QUESTIONS
• a. From the watershed monitoring text below, list each water quality concern it names as most common in Pierce County streams.
• b. Extract a passage word for word from the watershed monitoring text below, beginning at the words "Water quality has" and stopping after "dissolved oxygen concentrations.".

SELECTED TEXT
⟨
County improves watershed monitoring tools & reporting, engages community during population growth
Pierce County Planning & Public Works
Pierce County, WA
Outdated database constrained the stormwater utility's ability to store growing amount of data and differing data formats, limiting both usage of watershed data and public accessibility. Modern database harmonizes data types, enables deeper data analysis, and invites data exploration by residents.
Initial: 227 Thousand USD
O&M: 34 Thousand USD
General Fund/Existing Public Funds
Operational since 2018
Pierce County's Planning & Public Works Department needed to upgrade its systems to better monitor the water supply and enhance public outreach.
With Seattle's hiring boom in recent years, the Puget Sound region was welcoming as many as 200 people a day during its peak.
Water quality has declined in most areas of Pierce County as the population and development have grown over the past century. The most common water quality concerns in Pierce County streams are high levels of bacteria, nitrogen and phosphorus, elevated summer temperatures, and low dissolved oxygen concentrations.
⟩
INFORMATION PROVIDED
⟨
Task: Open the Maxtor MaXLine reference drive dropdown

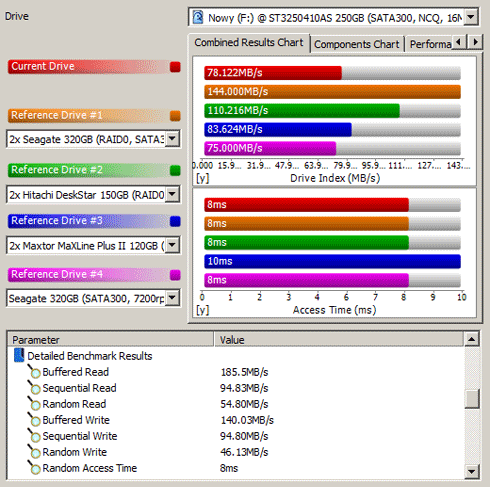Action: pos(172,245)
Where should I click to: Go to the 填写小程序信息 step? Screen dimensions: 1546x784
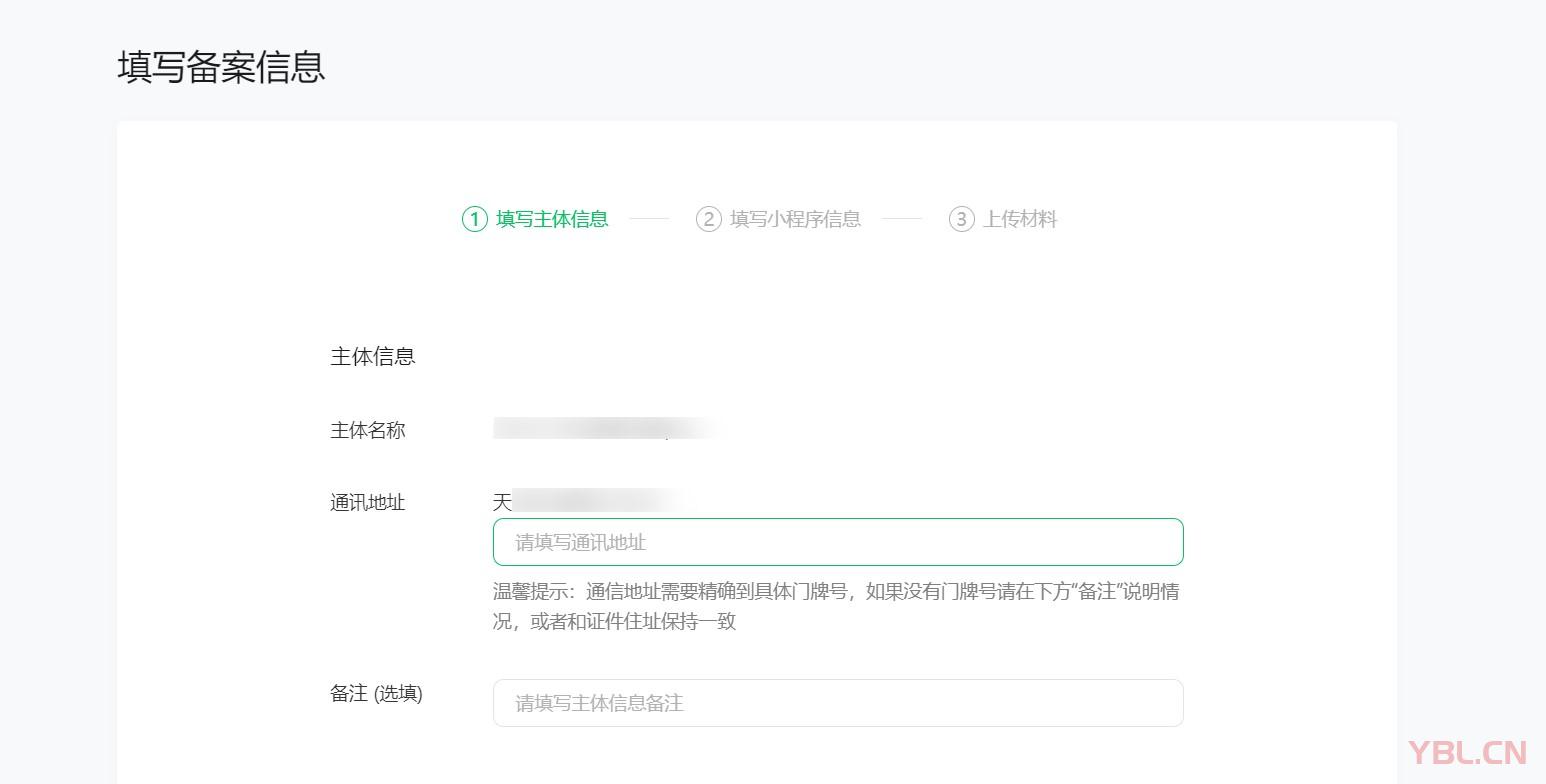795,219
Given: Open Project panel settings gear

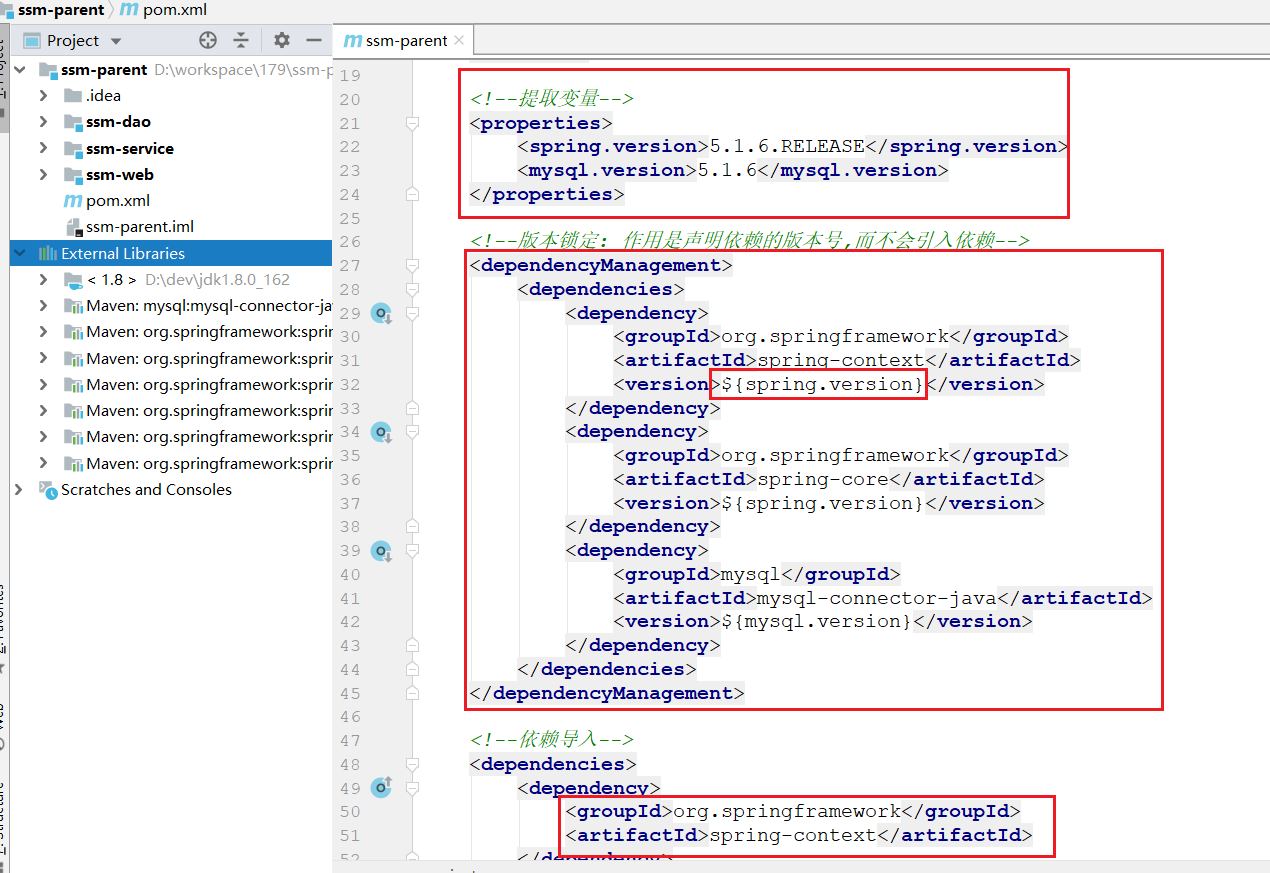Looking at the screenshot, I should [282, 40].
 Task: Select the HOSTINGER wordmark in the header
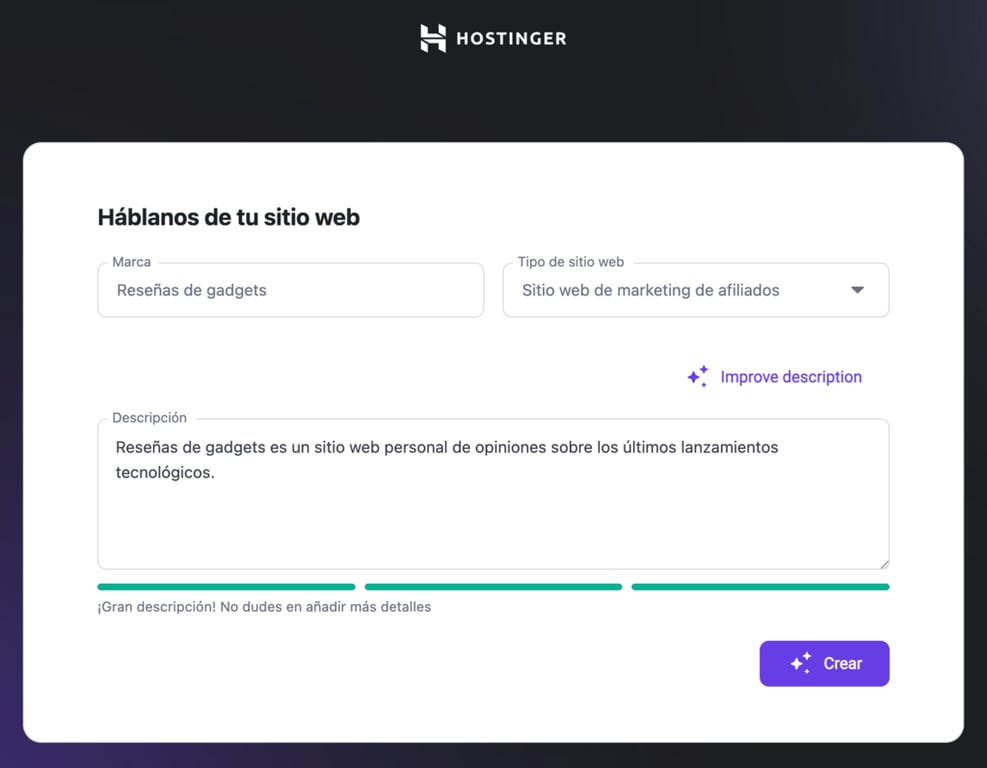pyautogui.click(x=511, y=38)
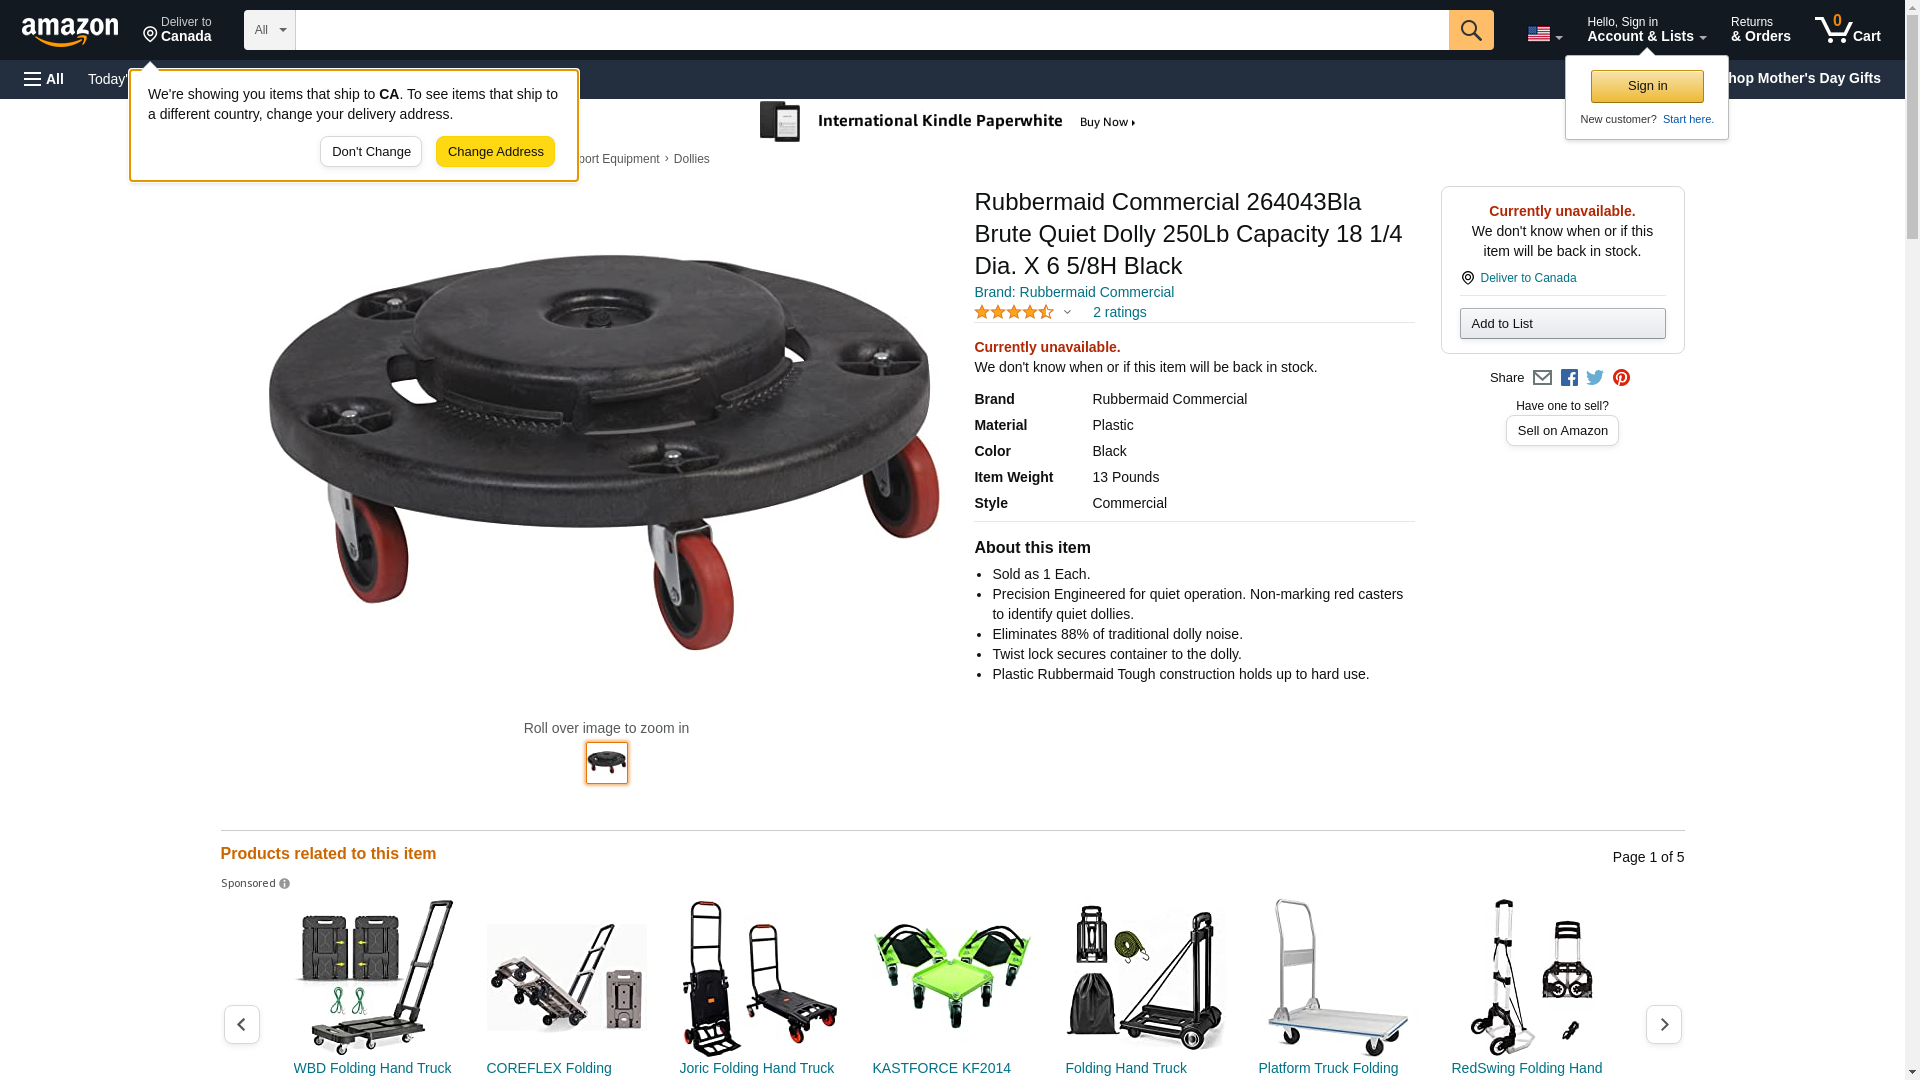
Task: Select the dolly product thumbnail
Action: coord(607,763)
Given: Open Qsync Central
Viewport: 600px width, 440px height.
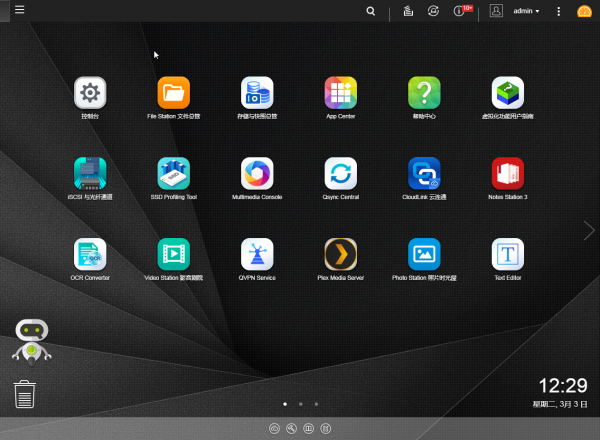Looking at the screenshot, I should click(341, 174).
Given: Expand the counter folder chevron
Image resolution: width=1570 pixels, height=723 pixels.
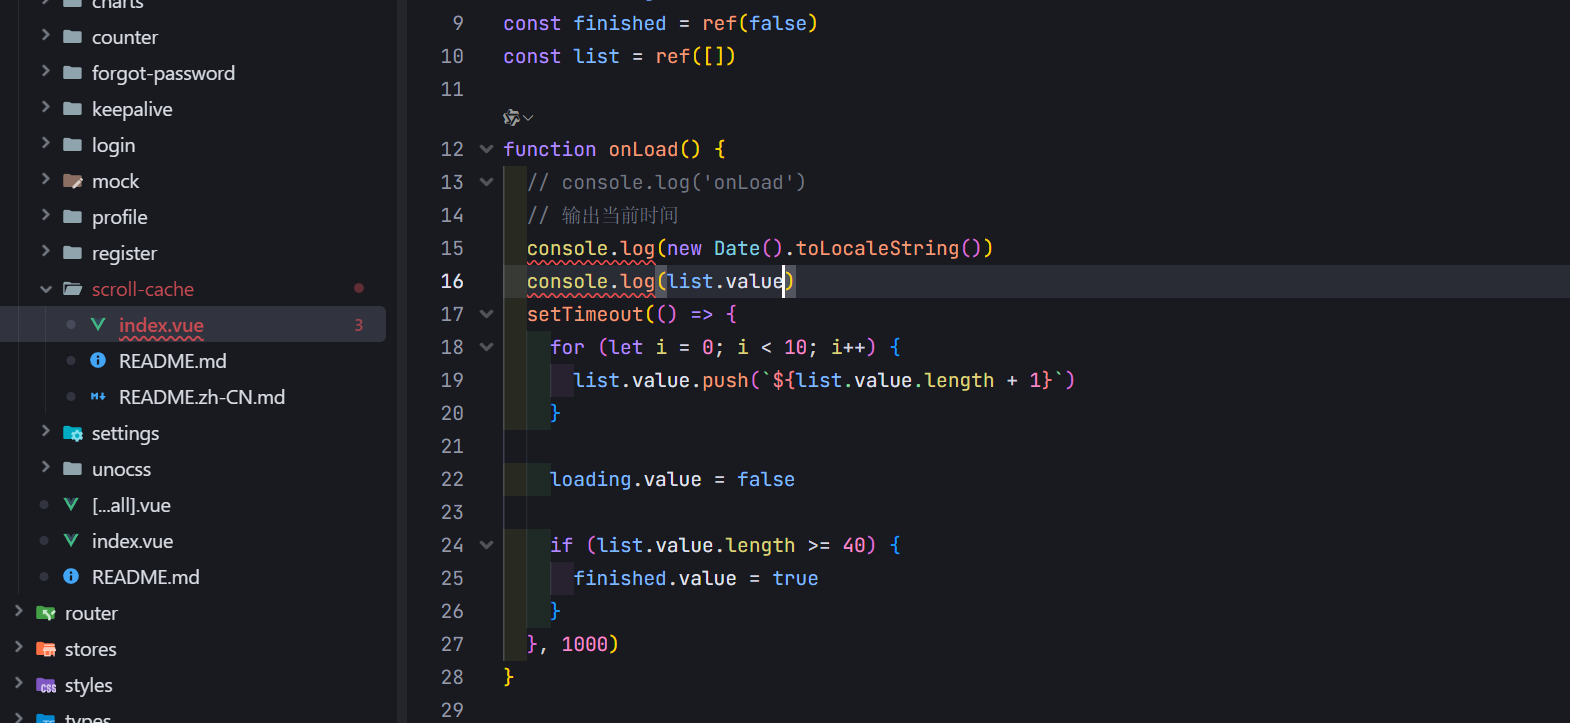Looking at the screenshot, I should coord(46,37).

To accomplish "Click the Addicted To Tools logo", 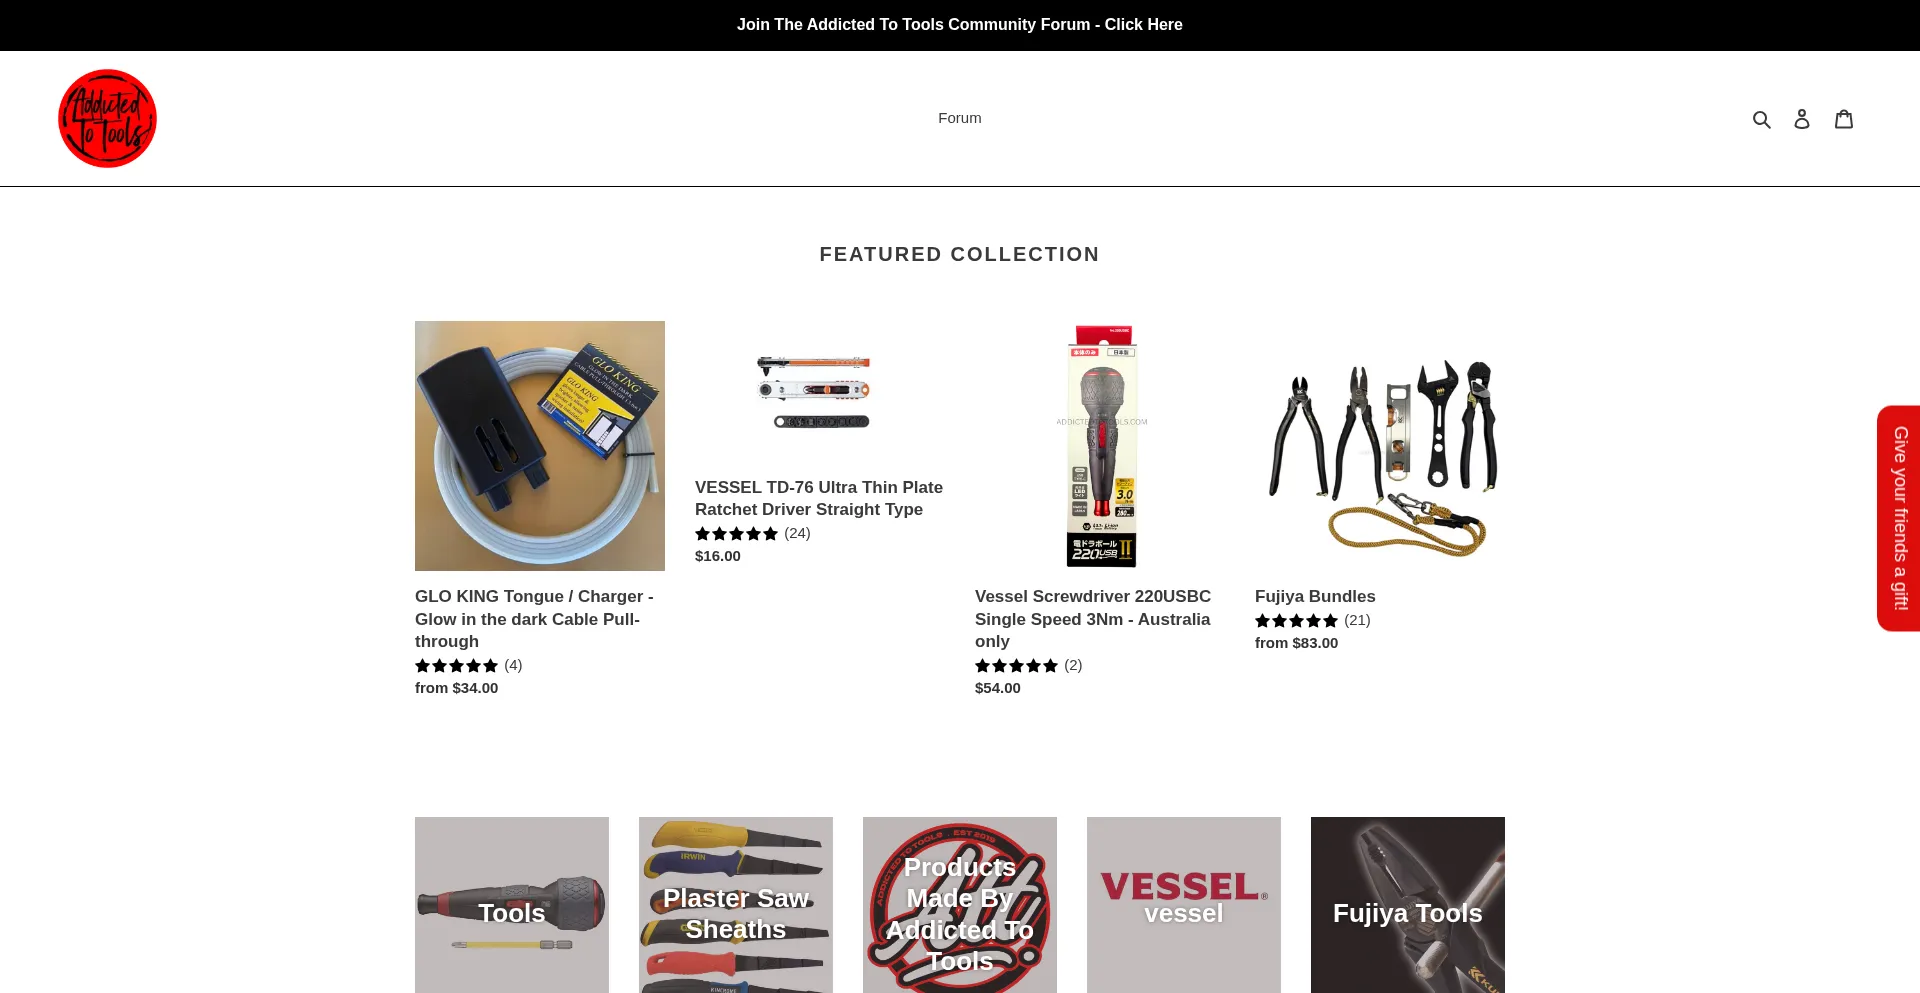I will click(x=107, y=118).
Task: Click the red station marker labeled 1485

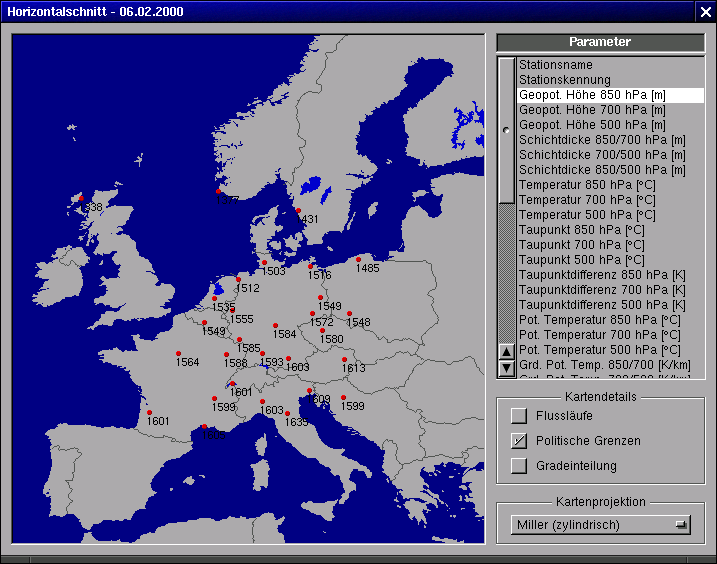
⟩
TASK-BY-TASK OUTPUTS
• a.
- High levels of bacteria
- High levels of nitrogen
- High levels of phosphorus
- Elevated summer temperatures
- Low dissolved oxygen concentrations

• b.
Water quality has declined in most areas of Pierce County as the population and development have grown over the past century. The most common water quality concerns in Pierce County streams are high levels of bacteria, nitrogen and phosphorus, elevated summer temperatures, and low dissolved oxygen concentrations.